(Stored items)

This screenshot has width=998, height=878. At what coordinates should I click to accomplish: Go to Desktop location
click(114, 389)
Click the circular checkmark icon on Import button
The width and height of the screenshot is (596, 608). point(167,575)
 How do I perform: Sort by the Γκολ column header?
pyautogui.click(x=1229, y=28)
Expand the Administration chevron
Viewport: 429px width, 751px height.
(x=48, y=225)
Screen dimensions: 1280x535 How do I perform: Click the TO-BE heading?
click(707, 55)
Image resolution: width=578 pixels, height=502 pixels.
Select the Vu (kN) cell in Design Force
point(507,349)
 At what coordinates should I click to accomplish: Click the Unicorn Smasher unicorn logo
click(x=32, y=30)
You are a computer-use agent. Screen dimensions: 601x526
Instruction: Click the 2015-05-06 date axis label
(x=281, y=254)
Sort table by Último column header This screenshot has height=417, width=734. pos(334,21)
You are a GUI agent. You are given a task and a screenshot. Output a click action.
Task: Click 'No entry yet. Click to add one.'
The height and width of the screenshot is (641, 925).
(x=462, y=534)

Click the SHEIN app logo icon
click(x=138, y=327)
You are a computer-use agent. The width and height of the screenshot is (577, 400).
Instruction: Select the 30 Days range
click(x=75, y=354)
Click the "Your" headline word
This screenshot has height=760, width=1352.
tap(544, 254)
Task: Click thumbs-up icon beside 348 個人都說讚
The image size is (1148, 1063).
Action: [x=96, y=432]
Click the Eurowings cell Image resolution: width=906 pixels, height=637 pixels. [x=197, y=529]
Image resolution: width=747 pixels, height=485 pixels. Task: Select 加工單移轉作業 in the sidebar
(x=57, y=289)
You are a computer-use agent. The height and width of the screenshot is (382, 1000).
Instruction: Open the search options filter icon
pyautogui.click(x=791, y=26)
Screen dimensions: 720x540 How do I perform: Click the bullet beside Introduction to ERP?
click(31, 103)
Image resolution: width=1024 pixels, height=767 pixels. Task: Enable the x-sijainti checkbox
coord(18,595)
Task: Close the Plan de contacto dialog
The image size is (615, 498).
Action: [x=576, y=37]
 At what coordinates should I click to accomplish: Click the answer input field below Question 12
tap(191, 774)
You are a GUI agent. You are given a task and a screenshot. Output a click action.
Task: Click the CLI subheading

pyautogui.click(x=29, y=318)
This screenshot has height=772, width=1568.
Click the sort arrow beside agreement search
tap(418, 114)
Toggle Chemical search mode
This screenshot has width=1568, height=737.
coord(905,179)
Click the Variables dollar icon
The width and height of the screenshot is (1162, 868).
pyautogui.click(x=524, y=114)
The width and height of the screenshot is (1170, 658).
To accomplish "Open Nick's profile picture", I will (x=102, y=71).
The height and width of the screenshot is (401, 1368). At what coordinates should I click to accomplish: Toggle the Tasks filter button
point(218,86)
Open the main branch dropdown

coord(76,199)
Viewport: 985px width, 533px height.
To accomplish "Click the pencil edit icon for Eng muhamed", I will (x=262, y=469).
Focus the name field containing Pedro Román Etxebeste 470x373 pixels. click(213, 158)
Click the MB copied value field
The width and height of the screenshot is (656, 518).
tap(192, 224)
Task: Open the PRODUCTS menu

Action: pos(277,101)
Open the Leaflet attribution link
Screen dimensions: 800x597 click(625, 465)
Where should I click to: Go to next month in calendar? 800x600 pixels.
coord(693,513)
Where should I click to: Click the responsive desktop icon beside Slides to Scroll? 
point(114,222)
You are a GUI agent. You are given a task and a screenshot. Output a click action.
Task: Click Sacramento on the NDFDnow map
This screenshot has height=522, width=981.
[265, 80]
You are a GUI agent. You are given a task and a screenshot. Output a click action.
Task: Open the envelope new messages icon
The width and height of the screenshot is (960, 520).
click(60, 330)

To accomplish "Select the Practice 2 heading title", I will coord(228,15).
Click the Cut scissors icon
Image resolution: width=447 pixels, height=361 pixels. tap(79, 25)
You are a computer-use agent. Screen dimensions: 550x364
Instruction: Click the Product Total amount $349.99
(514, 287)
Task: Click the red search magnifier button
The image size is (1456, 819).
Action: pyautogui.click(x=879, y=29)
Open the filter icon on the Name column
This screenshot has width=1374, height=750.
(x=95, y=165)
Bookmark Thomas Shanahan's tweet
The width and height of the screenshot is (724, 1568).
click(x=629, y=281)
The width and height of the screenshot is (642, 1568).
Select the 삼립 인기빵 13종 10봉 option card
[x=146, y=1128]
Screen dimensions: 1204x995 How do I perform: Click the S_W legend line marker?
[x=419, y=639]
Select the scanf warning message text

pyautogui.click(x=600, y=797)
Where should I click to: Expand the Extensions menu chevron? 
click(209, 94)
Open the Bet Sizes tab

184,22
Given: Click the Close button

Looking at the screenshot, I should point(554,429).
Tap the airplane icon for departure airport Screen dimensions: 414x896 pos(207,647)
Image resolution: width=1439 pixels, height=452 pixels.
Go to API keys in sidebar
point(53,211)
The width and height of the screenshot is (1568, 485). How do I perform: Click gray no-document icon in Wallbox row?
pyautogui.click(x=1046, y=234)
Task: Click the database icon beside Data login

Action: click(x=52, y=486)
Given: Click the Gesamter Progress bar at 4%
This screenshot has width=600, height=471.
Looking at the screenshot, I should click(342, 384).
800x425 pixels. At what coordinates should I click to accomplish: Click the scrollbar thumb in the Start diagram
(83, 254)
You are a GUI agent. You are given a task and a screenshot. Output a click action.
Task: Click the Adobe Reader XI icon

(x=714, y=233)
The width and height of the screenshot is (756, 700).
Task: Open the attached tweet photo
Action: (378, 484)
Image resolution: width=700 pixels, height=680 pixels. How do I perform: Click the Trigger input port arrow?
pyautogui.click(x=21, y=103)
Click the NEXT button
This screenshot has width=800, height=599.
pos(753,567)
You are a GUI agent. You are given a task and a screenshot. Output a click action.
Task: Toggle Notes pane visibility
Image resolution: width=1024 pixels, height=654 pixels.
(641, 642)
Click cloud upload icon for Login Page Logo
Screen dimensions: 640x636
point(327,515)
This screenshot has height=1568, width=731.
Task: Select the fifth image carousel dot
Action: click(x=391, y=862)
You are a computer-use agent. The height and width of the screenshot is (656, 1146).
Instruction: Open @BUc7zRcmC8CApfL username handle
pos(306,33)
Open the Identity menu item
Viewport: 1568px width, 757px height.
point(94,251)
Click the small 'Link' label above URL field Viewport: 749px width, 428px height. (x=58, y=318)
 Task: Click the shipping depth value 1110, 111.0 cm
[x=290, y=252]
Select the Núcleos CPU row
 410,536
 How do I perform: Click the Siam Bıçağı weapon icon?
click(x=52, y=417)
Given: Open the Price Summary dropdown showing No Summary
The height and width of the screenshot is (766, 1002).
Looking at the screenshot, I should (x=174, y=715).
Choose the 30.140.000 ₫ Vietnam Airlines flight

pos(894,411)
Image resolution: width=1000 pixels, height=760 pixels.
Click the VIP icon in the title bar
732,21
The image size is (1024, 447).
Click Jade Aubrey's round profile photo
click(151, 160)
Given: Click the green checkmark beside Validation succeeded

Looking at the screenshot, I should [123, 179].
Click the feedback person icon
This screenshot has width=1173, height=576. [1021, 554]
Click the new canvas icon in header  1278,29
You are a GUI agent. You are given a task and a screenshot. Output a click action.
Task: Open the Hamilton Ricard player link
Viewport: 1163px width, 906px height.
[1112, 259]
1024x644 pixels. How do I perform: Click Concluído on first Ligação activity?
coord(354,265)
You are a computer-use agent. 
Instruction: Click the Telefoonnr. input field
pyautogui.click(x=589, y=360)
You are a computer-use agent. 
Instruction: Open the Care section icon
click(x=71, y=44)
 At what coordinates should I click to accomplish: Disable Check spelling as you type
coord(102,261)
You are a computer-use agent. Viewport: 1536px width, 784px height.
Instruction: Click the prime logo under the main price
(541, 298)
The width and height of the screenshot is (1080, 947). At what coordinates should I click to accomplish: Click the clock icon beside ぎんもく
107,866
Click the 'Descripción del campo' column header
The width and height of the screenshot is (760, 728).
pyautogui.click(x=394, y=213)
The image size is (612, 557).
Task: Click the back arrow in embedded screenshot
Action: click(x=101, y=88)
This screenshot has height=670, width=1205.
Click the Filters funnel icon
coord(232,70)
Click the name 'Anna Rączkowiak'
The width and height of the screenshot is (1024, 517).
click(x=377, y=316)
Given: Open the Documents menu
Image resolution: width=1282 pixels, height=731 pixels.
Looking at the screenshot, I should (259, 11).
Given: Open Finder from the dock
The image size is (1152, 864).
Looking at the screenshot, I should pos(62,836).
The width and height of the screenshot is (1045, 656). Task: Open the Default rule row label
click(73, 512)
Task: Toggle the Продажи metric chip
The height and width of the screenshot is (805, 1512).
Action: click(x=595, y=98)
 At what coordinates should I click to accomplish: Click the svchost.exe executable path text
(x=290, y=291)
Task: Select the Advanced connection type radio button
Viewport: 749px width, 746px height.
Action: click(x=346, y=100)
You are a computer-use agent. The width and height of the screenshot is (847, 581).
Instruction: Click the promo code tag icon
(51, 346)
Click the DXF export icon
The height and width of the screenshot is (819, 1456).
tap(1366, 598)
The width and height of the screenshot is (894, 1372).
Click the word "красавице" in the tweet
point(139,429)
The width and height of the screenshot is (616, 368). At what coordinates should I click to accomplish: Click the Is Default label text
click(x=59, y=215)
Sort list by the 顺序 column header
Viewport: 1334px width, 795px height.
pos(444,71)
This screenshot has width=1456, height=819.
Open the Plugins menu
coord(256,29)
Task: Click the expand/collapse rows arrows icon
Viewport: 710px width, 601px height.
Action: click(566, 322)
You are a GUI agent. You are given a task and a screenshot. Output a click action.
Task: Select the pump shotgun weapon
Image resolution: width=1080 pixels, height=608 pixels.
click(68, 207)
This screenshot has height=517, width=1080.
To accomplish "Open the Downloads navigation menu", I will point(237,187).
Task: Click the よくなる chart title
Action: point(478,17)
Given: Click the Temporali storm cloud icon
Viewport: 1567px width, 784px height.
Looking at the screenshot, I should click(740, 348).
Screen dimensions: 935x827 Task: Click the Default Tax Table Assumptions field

EXERCISE DIRECTIONS:
Every line in the entries above that mentions the word "computer" must be shown.

SOLUTION TO THE EXERCISE:
You are a computer-use agent. Screen dimensions: 601x526
You are a computer-use agent. The width and height of the screenshot is (577, 400).
You are a computer-use agent. The height and width of the screenshot is (382, 1000).
You are a computer-use agent. Screen dimensions: 550x364
You are a computer-use agent. The height and width of the screenshot is (656, 1146).
You are a computer-use agent. 
You are a computer-use agent. 
You are a computer-use agent. Viewport: 1536px width, 784px height.
You are a computer-use agent. The width and height of the screenshot is (847, 581).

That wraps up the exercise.